We are experimenting on a smaller based with some other brands and learning in a major way. Today, market wise in luxury. Okay, e-commerce, it’s only as more percentage whether 3% or 4% depending on the region. It’s often very discounted that’s not the model that we wanted to be involve with. And our idea is that e-commerce can be very attractive if we can add the same emotion and make something special if it’s just a transaction it’s a lot less interesting. On the other hand we will need to present in e-commerce because the customer will want to shop in a different way in different places and we will need to be there whether it’s a service or reach. So we are very committed to be present individual we are – and leading I think all of our brands out of the win data. We are little bit more prudent in e-commerce with exceptional support. Okay that’s the last two questions
I have three questions, one on the profit margin of fashion and leather goods, Vuitton was stable the other brands for the back two years they have the dilutive effect already in 2012 and the fact that you took (indiscernible) license will that mean better by 2014 the investments will have a neutral effect or do you expect that capital expenditure to have a negative effect in profit margin. About Sephora we didn’t say much but can you compare sales between Europe and the U.S. on the comparable basis and a few words about the strategy in China. How many Sephora shops do you have in China are they profitable at all? And have you revisited your long-term objectives. And as I need for the leather bags in Louis Vuitton. I think about – in 2012 was about one-third of sales and 20% in volume has this changed much in 2013?

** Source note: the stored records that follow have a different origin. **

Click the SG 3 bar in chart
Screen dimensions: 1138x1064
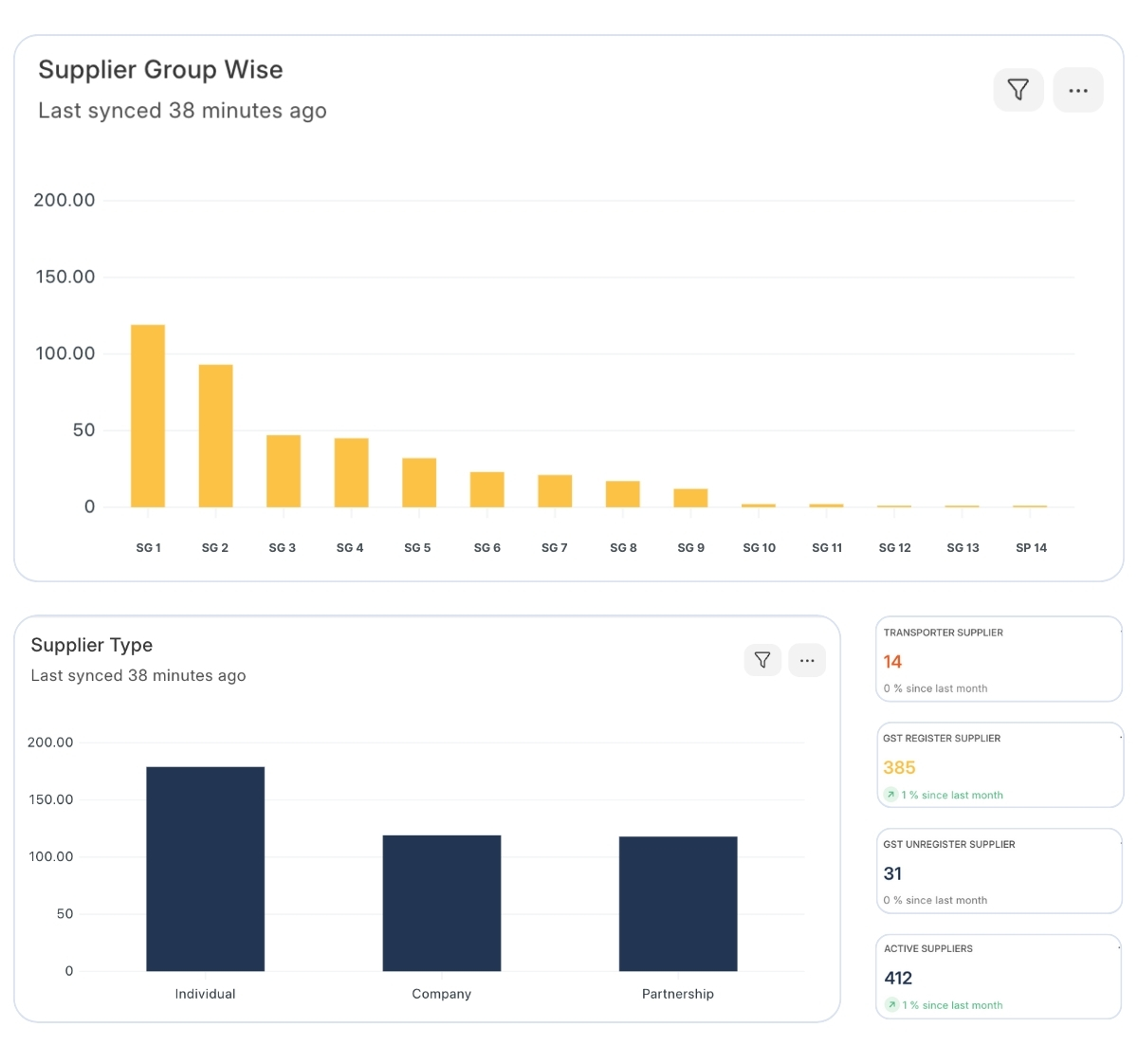point(284,470)
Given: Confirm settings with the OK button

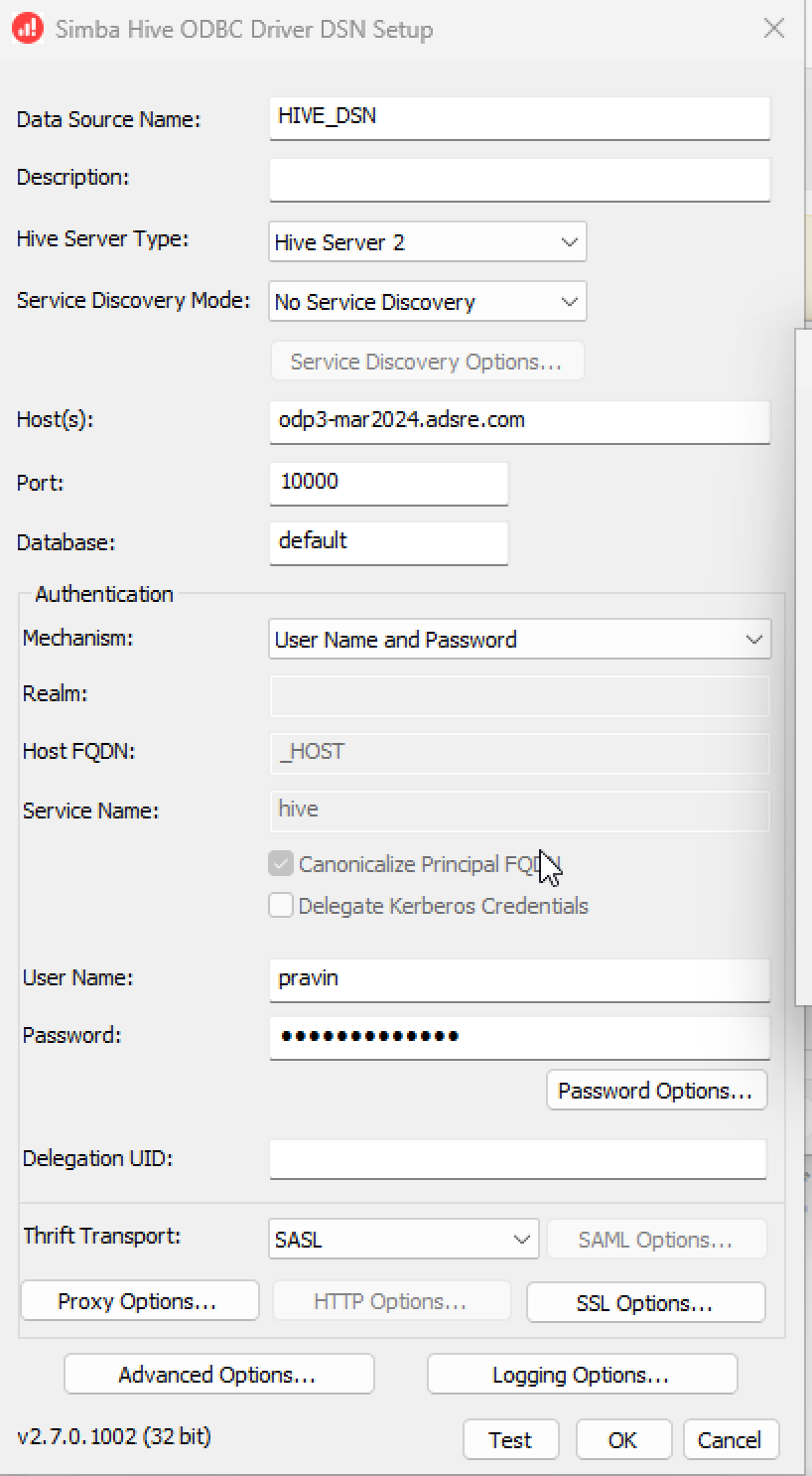Looking at the screenshot, I should pyautogui.click(x=623, y=1440).
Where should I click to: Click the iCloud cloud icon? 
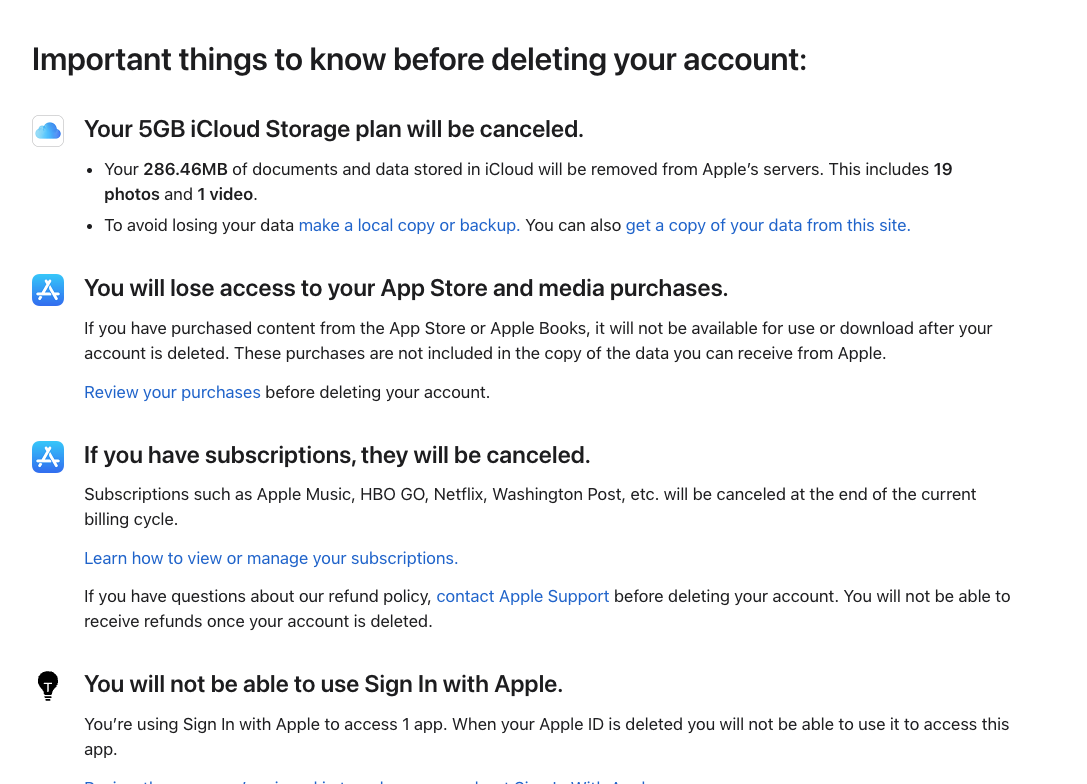(x=48, y=131)
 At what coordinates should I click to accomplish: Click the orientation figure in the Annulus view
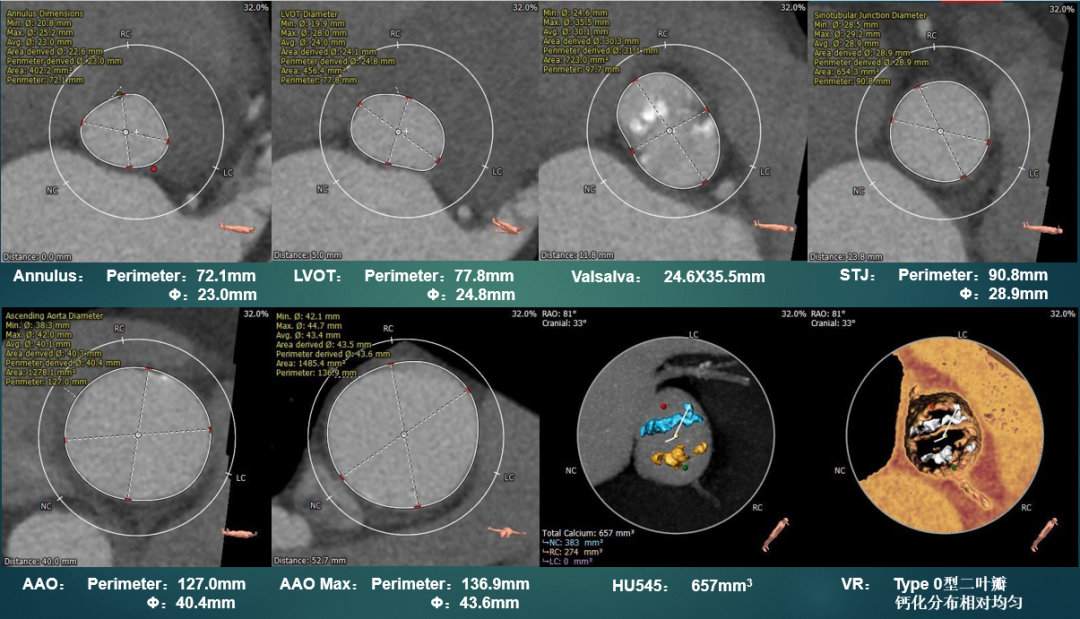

Regarding profit margin in fashion and leather goods the effects of non-retail brands, the effect there is neutral. You cannot leave out good R&D best surprises brand by brand. We are looking here at launch number of brands not everything goes necessarily according to plan and so at times it is difficult to see exactly where we are going. But overall the effect should be if not neutral at least than where it was in 2012 and possibly 2013.
Regarding Sephora, we don’t give you the details of revenue per square meter. Well Sephora had a good quarter double-digit growth in Q4, strong growth in Europe. And well double digits in the U.S., good growth in Europe and good progression in China. We have a 150 Sephora stores in China almost 30 new stores every year and we are profitable we are breaking even in China num.
Alright. Thank you, ladies and gentlemen and enjoy the evening.